Die Quote der erfolgreichen Jailbreaks liegt bei 3,6 Prozent. Hier wurde die bereits angekündigte Sicherheitsmethode "Deliberative Alignment" eingesetzt.
Bei der Modellautonomie erreichte o3-mini als erstes OpenAI-Modell die Einstufung "mittleres Risiko". Es kann laut OpenAI komplexe Software-Engineering-Aufgaben selbstständig lösen und erreicht beim SWE-bench Verified-Benchmark eine Erfolgsrate von 61 Prozent, wenn es zusätzlich auf Werkzeuge zugreifen darf.

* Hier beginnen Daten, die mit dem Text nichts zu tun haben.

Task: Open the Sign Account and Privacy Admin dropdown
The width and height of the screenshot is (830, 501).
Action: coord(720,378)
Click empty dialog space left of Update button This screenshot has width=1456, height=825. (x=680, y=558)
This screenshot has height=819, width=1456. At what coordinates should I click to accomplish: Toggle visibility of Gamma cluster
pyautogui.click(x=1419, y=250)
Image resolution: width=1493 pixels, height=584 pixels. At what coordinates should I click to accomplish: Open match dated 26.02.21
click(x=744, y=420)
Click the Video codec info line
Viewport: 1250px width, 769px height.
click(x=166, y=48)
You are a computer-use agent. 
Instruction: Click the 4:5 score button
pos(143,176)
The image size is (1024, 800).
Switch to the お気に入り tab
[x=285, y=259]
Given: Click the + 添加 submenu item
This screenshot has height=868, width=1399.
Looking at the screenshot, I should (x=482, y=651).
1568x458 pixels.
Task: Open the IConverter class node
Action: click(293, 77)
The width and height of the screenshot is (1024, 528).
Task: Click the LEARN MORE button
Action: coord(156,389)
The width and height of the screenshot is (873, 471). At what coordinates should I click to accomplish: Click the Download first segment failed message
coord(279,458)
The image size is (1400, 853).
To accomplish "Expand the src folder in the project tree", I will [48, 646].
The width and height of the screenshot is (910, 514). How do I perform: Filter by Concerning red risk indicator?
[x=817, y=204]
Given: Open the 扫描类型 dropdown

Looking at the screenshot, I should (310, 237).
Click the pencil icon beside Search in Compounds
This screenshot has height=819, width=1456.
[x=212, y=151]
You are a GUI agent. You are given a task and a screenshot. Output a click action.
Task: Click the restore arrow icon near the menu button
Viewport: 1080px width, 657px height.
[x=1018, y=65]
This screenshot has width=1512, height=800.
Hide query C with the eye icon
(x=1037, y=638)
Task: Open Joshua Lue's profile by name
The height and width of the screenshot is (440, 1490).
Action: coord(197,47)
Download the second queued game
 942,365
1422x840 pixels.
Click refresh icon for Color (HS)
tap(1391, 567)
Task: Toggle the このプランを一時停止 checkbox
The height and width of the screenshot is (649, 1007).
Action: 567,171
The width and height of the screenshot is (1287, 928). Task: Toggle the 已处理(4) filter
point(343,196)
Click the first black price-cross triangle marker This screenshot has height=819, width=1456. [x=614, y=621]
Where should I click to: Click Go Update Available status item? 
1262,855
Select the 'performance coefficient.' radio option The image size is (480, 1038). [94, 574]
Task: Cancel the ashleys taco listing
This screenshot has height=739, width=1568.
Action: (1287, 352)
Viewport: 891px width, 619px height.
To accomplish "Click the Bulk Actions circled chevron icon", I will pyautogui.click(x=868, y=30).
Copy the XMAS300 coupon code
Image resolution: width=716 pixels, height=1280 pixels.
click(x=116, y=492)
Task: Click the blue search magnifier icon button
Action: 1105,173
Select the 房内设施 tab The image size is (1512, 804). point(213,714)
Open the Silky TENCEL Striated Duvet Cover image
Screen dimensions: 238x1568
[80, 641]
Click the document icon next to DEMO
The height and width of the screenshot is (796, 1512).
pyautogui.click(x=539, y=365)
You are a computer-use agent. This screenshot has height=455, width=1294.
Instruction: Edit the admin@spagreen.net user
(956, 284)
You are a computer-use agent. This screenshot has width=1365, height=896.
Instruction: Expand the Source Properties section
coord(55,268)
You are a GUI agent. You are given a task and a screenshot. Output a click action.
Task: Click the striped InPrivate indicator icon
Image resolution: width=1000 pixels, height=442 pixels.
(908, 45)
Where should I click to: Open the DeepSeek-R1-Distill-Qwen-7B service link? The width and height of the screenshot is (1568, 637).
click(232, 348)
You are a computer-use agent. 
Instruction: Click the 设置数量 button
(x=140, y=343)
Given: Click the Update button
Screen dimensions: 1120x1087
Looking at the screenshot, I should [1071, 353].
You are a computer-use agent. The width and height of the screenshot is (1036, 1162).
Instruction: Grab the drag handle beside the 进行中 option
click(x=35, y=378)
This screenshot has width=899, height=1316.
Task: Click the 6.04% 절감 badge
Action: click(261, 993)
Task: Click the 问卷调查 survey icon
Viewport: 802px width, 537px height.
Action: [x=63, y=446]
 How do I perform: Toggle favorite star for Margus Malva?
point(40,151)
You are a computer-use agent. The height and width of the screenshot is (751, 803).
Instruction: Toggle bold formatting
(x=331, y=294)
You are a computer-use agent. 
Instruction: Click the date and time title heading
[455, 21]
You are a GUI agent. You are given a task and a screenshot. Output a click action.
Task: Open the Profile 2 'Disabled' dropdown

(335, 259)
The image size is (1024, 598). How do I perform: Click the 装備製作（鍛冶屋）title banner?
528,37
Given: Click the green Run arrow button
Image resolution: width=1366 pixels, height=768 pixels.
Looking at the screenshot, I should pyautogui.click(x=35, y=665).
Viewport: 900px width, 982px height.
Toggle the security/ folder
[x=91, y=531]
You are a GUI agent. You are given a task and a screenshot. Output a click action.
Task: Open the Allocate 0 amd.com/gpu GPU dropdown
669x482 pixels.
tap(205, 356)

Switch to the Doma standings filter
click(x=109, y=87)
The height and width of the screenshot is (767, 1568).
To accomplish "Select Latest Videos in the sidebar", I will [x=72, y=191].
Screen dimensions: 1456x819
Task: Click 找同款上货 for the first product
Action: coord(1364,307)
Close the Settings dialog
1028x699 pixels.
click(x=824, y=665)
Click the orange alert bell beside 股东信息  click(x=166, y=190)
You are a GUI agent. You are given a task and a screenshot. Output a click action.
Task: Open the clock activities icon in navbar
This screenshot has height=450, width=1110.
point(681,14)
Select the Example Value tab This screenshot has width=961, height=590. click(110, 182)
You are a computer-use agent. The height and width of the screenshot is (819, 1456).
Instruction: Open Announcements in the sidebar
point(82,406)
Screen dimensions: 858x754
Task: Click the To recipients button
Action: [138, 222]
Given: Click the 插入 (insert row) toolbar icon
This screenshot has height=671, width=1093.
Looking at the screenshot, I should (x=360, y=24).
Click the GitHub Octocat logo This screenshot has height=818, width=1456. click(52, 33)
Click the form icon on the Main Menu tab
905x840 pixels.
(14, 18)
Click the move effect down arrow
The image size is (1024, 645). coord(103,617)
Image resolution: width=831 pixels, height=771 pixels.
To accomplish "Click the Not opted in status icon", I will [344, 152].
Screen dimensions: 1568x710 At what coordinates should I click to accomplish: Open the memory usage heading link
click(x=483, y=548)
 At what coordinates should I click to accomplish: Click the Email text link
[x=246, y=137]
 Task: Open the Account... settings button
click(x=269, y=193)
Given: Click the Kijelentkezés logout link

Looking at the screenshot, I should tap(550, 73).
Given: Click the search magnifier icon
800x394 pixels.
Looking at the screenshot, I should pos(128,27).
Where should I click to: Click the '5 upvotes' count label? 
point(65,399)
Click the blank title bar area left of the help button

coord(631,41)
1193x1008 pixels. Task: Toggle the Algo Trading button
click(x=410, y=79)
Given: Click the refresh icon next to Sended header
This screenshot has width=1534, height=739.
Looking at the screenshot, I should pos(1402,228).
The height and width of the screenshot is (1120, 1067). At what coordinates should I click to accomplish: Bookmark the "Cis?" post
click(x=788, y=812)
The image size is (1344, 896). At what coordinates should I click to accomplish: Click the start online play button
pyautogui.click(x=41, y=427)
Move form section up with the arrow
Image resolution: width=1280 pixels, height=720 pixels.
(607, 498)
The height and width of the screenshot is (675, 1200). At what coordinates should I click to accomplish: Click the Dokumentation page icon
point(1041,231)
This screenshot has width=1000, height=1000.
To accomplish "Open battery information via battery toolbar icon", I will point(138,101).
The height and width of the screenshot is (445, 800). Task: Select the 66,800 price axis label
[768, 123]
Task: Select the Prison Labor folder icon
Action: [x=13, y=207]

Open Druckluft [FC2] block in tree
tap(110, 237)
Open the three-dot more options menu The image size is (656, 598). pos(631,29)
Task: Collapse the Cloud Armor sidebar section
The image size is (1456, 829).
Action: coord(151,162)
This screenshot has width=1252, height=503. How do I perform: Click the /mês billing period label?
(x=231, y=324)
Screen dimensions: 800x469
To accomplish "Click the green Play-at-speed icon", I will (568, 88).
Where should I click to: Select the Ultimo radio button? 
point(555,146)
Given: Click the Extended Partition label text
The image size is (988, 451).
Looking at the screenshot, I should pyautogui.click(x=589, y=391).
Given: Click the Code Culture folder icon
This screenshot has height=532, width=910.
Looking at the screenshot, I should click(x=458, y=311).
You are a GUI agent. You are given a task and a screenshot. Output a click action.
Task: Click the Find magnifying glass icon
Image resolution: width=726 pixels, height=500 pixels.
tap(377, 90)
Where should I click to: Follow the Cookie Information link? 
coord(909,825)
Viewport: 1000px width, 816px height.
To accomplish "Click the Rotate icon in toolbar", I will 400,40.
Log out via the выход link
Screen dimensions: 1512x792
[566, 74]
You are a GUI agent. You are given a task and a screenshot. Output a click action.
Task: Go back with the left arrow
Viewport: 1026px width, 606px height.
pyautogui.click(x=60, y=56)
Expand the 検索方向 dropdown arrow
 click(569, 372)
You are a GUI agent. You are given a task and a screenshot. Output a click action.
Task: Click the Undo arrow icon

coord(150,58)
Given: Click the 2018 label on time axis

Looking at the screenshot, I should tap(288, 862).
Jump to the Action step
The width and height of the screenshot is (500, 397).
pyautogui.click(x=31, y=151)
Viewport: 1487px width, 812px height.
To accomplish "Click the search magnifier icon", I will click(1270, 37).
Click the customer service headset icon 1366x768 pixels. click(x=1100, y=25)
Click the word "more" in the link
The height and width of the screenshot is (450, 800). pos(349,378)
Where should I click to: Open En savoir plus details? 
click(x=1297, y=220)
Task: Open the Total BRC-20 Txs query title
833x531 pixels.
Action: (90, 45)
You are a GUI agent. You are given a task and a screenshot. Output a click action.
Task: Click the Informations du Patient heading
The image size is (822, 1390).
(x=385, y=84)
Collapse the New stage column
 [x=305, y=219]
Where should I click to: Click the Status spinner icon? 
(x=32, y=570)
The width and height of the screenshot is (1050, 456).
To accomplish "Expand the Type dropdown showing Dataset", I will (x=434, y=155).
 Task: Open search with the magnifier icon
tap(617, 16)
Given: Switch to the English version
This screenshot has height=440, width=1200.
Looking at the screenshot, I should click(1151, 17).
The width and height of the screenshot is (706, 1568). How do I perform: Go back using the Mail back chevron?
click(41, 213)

Trotz der verbesserten Autonomie-Fähigkeiten zeigt o3-mini auch überraschende Schwächen. Bei Tests, in denen das Modell reale Pull Requests von OpenAI-Ingenieuren nachbilden sollte, versagte es komplett mit einer "Erfolgsrate" von 0 Prozent.
Laut OpenAI liegt dies vorrangig an der mangelnden Fähigkeit des Modells, Anweisungen korrekt zu befolgen. Statt die vorgegebenen Python-Tools zu nutzen, versuchte o3-mini wiederholt, nicht existierende Bash-Befehle zu verwenden - selbst nach mehrfacher Korrektur. Diese Verwirrung führte zu langen, ergebnislosen Konversationen.
OpenAI betont jedoch, dass diese Testergebnisse nur die untere Grenze der tatsächlichen Leistungsfähigkeit darstellen. Mit verbesserten Testmethoden und Hilfestellungen könnte die Leistung des Modells deutlich höher ausfallen.
Das Ergebnis zeigt auch die Komplexität für agentische KI, die alltägliche Aufgaben möglichst autonom bewältigen soll - Zuverlässigkeit ist hier die größte Herausforderung.